All of the Martin Logan speakers your using are 4ohm and will be putting a very difficult load on any receiver. The Integra's amp section will be able to handle that load much better than the Marantz. That said both receivers have pre outs so adding an external amp to the main front channels might be advisable to give the receivers amps some breathing room.

Just doing a simple Google search on Marantz HDMI board failures and then Dennon and Yamaha comes up with lots of hits with the same issue. HDMI board failures have been linked to several causes, Heat buildup, static discharge caused by poorly grounded cable box feeds, and a number of other things. It is Not isolated to just Onkyo.


----------



## fmw (Aug 11, 2013)

tonyvdb said:


> All of the Martin Logan speakers your using are 4ohm and will be putting a very difficult load on any receiver.


Actually those speakers have been driven effectively by virtually every receiver in the industry. I use 4 ohm speakers in my bedroom driven by a bottom of the line receiver. It is a function of volume. Assuming a powered subwoofer in the system, power isn't much of an issue with any speaker, regardless of impedance.



> The Integra's amp section will be able to handle that load much better than the Marantz.


And how did you develop that opinion?



> Just doing a simple Google search on Marantz HDMI board failures and then Dennon and Yamaha comes up with lots of hits with the same issue. HDMI board failures have been linked to several causes, Heat buildup, static discharge caused by poorly grounded cable box feeds, and a number of other things. It is Not isolated to just Onkyo.


True, but Onkyo has many more issues than the other brands. Common knowledge. I realize this tends to knock your favorite choice in receivers but I'm trying to give the OP some information to help him make a decision.


----------



## tonyvdb (Sep 5, 2007)

fmw said:


> And how did you develop that opinion?


Integra 80.3 bench tests: "Into 4 ohms, the amplifier reaches 0.1 percent distortion at 230.2 watts and 1 percent distortion at 266.7 watts".

Marantz 7008 bench tests: "Into 4 ohms, the amplifier reaches 0.1 percent distortion at 195.4 watts and 1 percent distortion at 216.8 watts"

Thats a fairly big difference.


----------



## MLGamer (Feb 10, 2013)

tonyvdb said:


> Integra 80.3 bench tests: "Into 4 ohms, the amplifier reaches 0.1 percent distortion at 230.2 watts and 1 percent distortion at 266.7 watts".
> 
> Marantz 7008 bench tests: "Into 4 ohms, the amplifier reaches 0.1 percent distortion at 195.4 watts and 1 percent distortion at 216.8 watts"
> 
> Thats a fairly big difference.


Hey Tony!

That is a big difference!
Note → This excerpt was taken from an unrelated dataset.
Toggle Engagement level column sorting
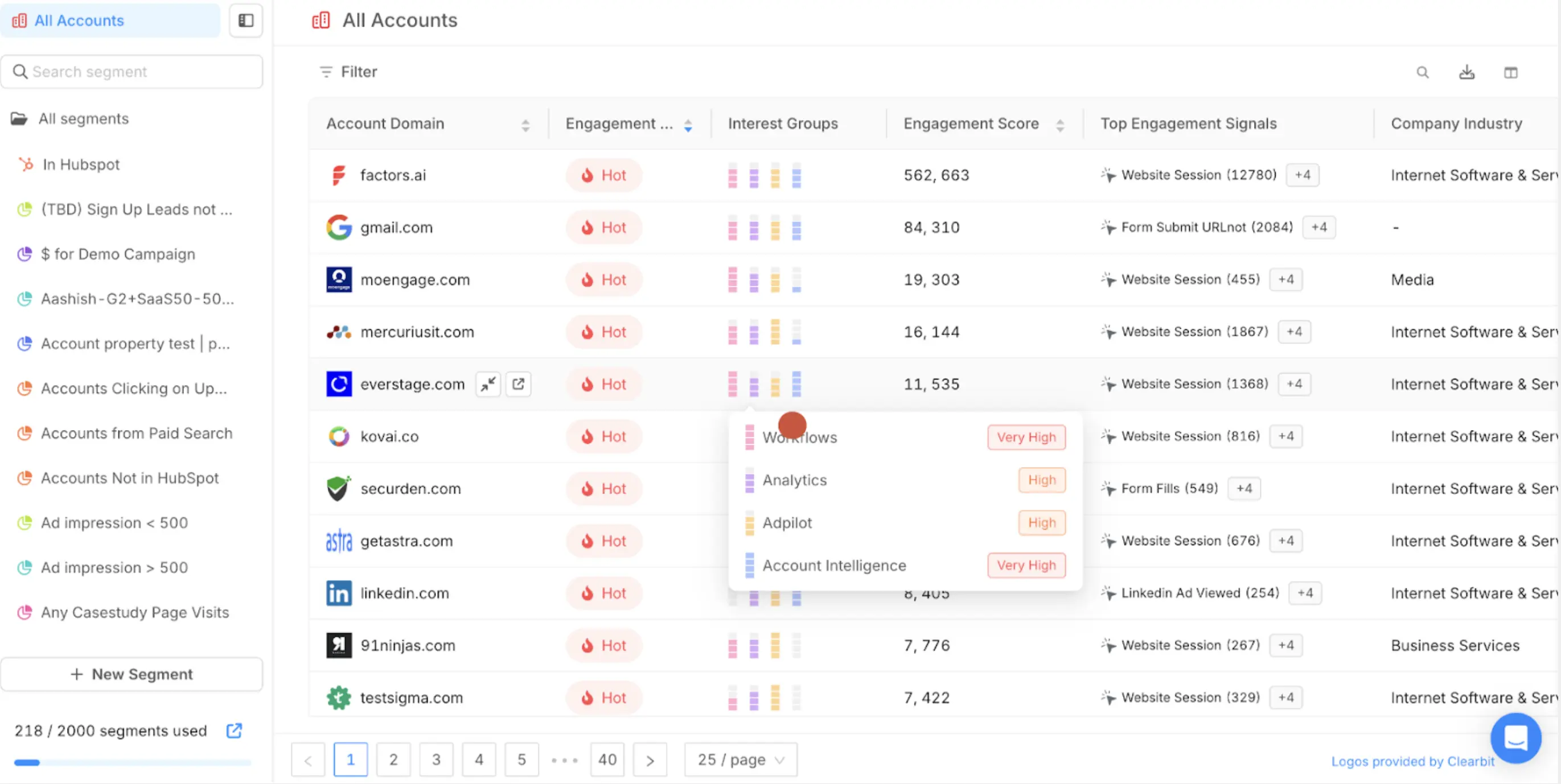The image size is (1561, 784). coord(688,125)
The 80.3 is the receiver I am leaning towards. The price point is good for my budget and the specs seem to match well with the demands of my Martin Logan system.

Thanks,

Matthew


----------



## B- one (Jan 13, 2013)

I have had an Integra 40.3 for over a year,closer to two I think it's had no issues. Like everybody says they all issues from time to time.


----------



## MLGamer (Feb 10, 2013)

Thanks everyone for your feedback. I have decided (finally!) to go with the Integra DTR - 80.3. This information is a combination of your remarks and the suggestions from several HT dealers.
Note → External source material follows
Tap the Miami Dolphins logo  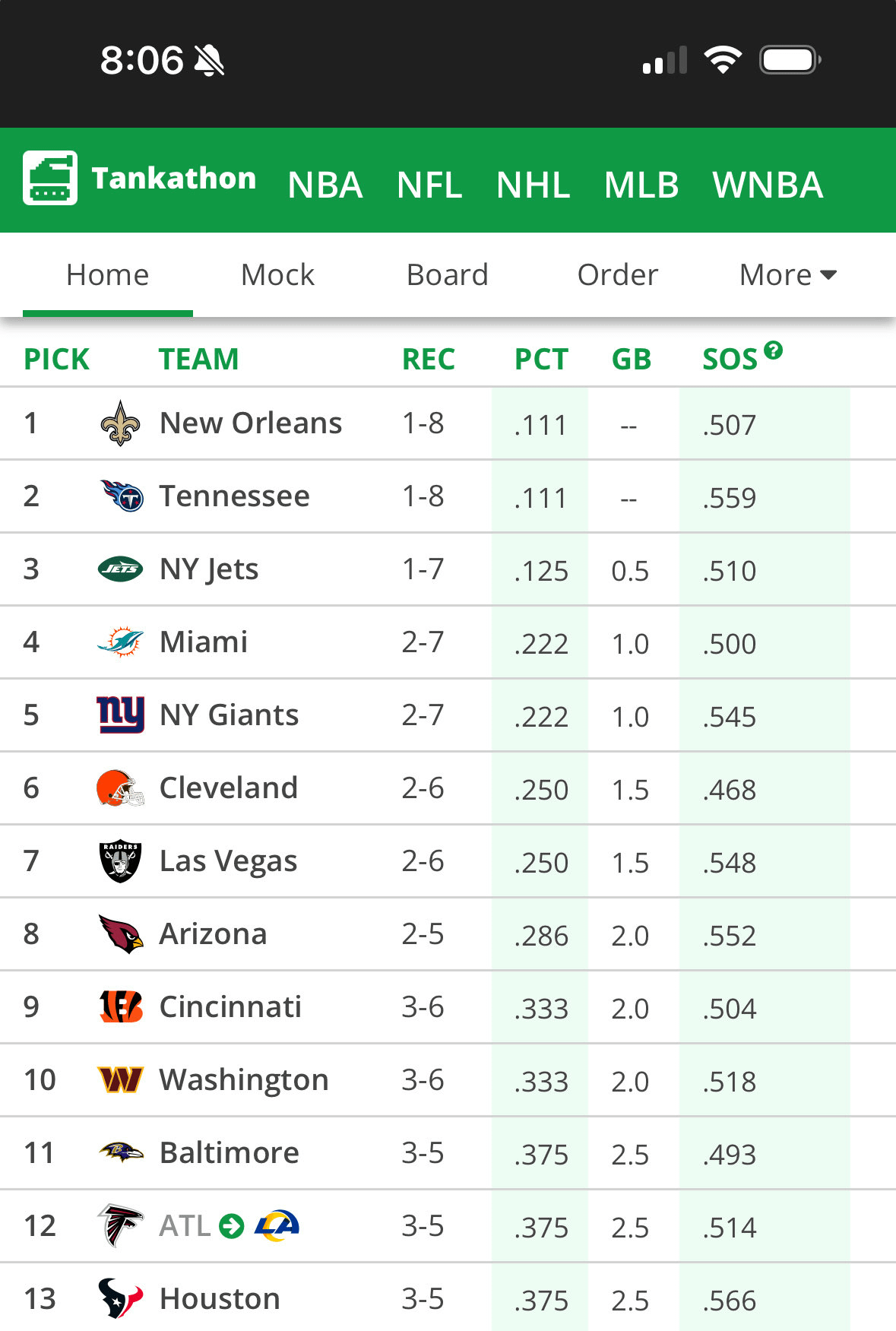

I appreciate your help and wish everyone a blessed week!

~Matthew


----------



## Tonto (Jun 30, 2007)

I have tried to find out what video chipset the Marantz uses & have not found it yet. The Integra uses the very nice HQV Vida VHD1900. So far I'm liking the Integra also.


----------



## Mike0206 (Jul 14, 2013)

Tonto said:


> I have tried to find out what video chipset the Marantz uses & have not found it yet. The Integra uses the very nice HQV Vida VHD1900. So far I'm liking the Integra also.
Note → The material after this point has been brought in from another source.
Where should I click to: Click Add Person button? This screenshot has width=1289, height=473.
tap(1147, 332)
 A couple years ago the marantz line of receivers were running Anchor Bay processors which is what Oppo used back then but now I almost think they are running a Marvell processor like in the new Oppo. I'm not positive on that but I do know that it's processor is exceptional and I have no complaints in the audio or video department with my sr6007. 

As far as looks, I would go with the marantz over the integra by a long shot. The porthole just does something for me. For the OP On the audio side I think you couldn't go wrong with either choice and it seems you've made up your mind already but nonetheless I think the marantz would have served you well also.


----------